In a hilltop, chateau-like hotel in Germany, the first talks to patch together a stable government for Afghanistan will be held this week. If the talks succeed, the world will have one less nation that can serve as a safe haven for terrorists.

That's easier said than done for a land so wrenched by wars and drenched in blood feuds. In addition, the talks are starting when the top leaders of Al Qaeda and the Taliban are still being hunted down and the Afghan capital is under the control of the minority ethnic groups of the Northern Alliance (courtesy of US bombing).

To have the talks succeed, the US and its allies will need to support the anti-Taliban leaders of the ethnic Pashtuns, who make up 40 percent of Afghans and were the base for the Taliban. That doesn't mean abandoning the Northern Alliance, but it might mean confronting them.

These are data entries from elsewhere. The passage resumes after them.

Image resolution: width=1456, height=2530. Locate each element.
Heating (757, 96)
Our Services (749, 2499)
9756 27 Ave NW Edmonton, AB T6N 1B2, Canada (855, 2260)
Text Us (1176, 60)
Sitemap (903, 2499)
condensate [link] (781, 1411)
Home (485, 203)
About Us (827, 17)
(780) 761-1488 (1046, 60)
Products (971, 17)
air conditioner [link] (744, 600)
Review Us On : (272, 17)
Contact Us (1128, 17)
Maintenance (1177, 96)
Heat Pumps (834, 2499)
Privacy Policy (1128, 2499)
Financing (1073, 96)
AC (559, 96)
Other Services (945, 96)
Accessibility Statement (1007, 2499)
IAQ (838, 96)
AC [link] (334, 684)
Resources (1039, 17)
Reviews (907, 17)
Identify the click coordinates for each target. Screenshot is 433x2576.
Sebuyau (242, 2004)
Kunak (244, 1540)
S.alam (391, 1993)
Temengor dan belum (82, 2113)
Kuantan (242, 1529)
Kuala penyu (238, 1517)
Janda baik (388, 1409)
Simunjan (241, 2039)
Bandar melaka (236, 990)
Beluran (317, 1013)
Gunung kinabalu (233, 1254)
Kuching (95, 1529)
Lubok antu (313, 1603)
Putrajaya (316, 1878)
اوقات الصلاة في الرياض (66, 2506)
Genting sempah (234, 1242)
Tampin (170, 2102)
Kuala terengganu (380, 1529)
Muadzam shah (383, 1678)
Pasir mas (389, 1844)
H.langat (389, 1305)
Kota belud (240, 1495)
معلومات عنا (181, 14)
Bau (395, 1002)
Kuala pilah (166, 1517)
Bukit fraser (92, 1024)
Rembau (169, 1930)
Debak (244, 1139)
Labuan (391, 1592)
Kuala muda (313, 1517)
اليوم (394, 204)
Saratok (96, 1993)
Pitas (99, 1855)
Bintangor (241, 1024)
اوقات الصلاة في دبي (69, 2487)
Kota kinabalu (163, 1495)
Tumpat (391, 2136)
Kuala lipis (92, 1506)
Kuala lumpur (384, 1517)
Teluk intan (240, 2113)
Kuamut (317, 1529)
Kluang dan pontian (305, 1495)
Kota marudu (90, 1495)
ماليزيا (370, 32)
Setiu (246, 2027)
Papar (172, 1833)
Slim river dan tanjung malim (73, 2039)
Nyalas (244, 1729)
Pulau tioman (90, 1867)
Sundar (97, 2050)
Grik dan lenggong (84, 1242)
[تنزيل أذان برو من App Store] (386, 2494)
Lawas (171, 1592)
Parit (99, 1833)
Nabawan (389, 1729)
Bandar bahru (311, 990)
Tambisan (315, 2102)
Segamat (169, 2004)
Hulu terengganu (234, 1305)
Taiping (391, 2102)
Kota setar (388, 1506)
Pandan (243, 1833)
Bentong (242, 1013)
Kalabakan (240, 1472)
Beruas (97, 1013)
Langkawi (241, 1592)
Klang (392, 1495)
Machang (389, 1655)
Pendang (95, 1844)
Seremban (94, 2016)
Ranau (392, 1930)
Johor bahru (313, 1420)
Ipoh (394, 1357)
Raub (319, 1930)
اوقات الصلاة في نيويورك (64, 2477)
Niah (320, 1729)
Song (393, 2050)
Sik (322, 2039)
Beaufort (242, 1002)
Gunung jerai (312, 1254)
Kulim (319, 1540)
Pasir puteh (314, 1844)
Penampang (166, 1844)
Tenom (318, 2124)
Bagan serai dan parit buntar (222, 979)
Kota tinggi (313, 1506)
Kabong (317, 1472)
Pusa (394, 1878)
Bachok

As it is, the talks now have a nonPashtun tilt, with 11 of the 21 seats at the table going to Uzbeks, Tajiks, the former king, and others. The conference was designed to set up an interim government that will then lead to a loya jirga (grand assembly) of tribal groups and factions, which can lead to elections within a few years.

Political tinkering by the Bush team, while once distasteful to an administration that looked down on Clinton-style "nation building," is now a matter of highest national security.

Lessons are quickly being drawn in Washington from recent international attempts to bring order out of chaos in other failed states that have imploded from war, from Mozambique to Kosovo (see related editorial). The lure of billions in aid for Afghanistan will help align the factions in harmony, at least for a while, but it may not alone help bring long-term political balance that only Afghans can create on their own.

Some foreign troops will likely be needed in Afghanistan for a while, despite the country's history of being a black hole for outside powers. Again, finding the right balance of nations to provide troops will rest on the ethnic balance of a new government.

The US will need to show a commitment to the welfare of Afghanistan beyond ridding it of terrorists. That will persuade peoples in other nations that now harbor terrorists that it's worth supporting the US in seeking an end to pro-terrorism regimes.

Civil war need not engulf Afghanistan again as in the past if the US helps it find the right political mix.